How to evaluate an AI development company in the USA.

Three concrete checks. First, ask for named engineers on the proposal and confirm their LinkedIn profiles match the seniority claimed — eight-plus years of production AI or ML work, not eight years of general software with six months of LangChain. Second, ask for direct access to those engineers on the discovery call and again on the kickoff — the same names, not a swap. Third, ask for public artifacts: GitHub commits, conference talks, or shipped products you can find.
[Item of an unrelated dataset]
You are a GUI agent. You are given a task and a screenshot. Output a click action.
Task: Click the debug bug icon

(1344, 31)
Vendors who refuse all three are running a senior-figurehead-plus-junior-pool model, which is the single most common failure pattern in the US market.
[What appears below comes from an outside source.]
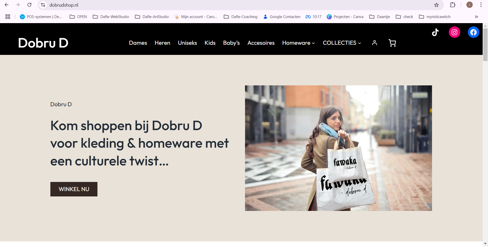
Task: Open the TikTok social icon
Action: 435,32
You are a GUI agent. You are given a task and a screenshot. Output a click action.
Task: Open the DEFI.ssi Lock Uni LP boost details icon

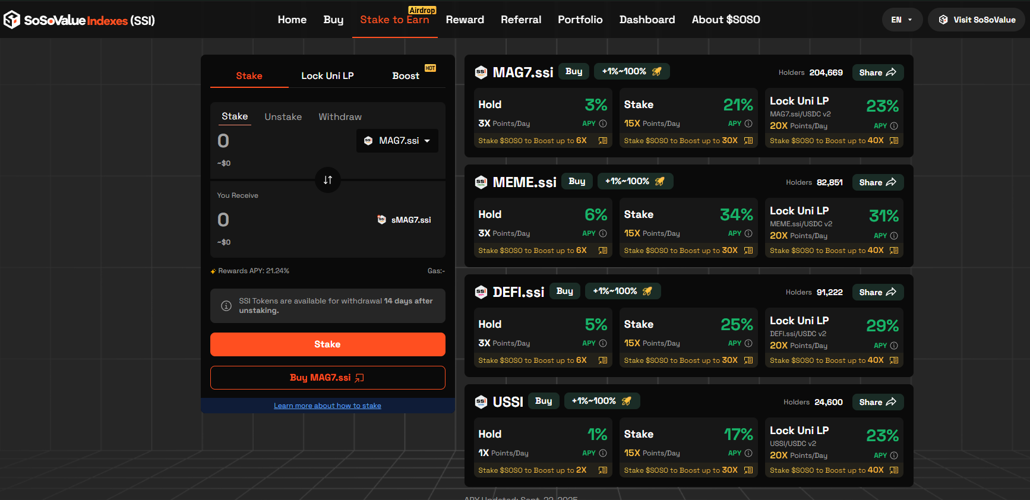[x=894, y=360]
Six non-negotiables. (1) IP assignment — your code, your prompts, your evals, your data, assigned to you on payment. (2) Source in your GitHub from day one, not a vendor repo. (3) Acceptance criteria written into the SOW with a defined test plan. (4) A 30-day production warranty — bugs introduced by the vendor are fixed at no charge for 30 days post-launch. (5) A clean exit clause — runbooks, on-call docs, and credentials handed over on termination for any reason. (6) Data handling terms aligned with your compliance scope (BAA for HIPAA, DPA for CCPA, SOC 2-aligned controls written in). Anyone resisting any of these six is protecting a lock-in.
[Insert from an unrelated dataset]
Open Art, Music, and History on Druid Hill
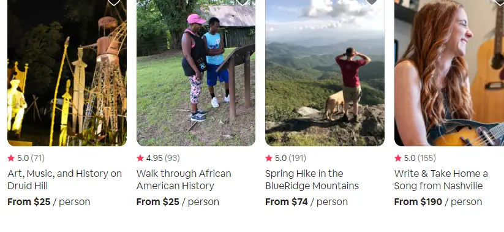 pos(64,179)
It looks like the vendor losing zero leverage if you choose to leave. Concretely: code lives in your GitHub org from commit one. Deployment runs in your AWS, Azure, or GCP account under your IAM. Secrets live in your secret manager. Runbooks, on-call docs, and architectural decision records are checked into the repo, not in a vendor wiki. IP assigns to you on payment, not on contract end. If your vendor cannot describe a clean handover to a different team in a single page, the architecture is the lock-in. We see this most often with 'managed AI platforms' that wrap an open-source stack and then charge enterprise pricing for the wrapper — the moment you try to leave, the wrapper goes with them.

Assigned, with one narrow exception. Custom code, prompts, evals, fine-tuned weights trained on your data, and integration glue should all assign to you on payment — that is the default in US AI MSAs. The narrow exception is pre-existing vendor frameworks or internal libraries that pre-date the engagement; those are usually licensed to you under a perpetual, royalty-free, transferable license rather than assigned. That is fair, provided the license is genuinely perpetual and transferable. Watch for 'licensed for your use' language without 'perpetual and transferable' — that is a renewal trap.

A 30-day production warranty as default — the vendor fixes their own bugs at no charge for 30 days after the system is live. After that, an optional retainer for tuning, eval refresh, drift monitoring, and on-call response, priced separately and renewable monthly. The retainer should be optional, not bundled into a 'managed service' that you cannot cancel without losing access to your own code. If the vendor's post-launch model requires you to keep paying them to keep your system running, you bought a service, not a build — and you should know that before signing.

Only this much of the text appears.